--- DATA ENTRIES ---

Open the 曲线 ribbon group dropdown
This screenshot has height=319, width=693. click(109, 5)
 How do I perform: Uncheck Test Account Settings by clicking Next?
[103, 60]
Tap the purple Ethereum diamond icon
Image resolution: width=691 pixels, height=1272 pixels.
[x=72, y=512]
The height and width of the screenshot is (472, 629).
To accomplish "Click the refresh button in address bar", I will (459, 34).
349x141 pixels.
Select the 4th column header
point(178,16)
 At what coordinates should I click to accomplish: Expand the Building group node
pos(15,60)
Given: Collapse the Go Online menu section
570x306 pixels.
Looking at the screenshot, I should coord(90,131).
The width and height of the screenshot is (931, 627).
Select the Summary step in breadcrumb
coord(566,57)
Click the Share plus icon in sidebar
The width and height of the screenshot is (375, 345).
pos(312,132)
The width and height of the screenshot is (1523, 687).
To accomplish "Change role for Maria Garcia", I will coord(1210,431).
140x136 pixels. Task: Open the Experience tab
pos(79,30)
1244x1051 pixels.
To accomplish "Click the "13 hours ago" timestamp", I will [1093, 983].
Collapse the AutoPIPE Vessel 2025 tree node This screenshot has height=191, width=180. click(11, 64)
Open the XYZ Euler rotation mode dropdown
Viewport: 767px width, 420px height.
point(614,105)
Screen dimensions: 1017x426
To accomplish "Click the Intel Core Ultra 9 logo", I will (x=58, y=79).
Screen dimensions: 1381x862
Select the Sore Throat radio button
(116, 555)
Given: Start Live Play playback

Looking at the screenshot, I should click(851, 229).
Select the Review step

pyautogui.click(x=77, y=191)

---

■ **EXERCISE DIRECTIONS**: Rewrite the part of the material that opens with the line containing "1244x1051 pixels." and closes with the line containing "will (x=58, y=79).", putting "menu" in place of "dropdown" and leaving everything else unchanged.

■ **TASK ANSWER**:
1244x1051 pixels.
To accomplish "Click the "13 hours ago" timestamp", I will [1093, 983].
Collapse the AutoPIPE Vessel 2025 tree node This screenshot has height=191, width=180. click(11, 64)
Open the XYZ Euler rotation mode menu
Viewport: 767px width, 420px height.
point(614,105)
Screen dimensions: 1017x426
To accomplish "Click the Intel Core Ultra 9 logo", I will (x=58, y=79).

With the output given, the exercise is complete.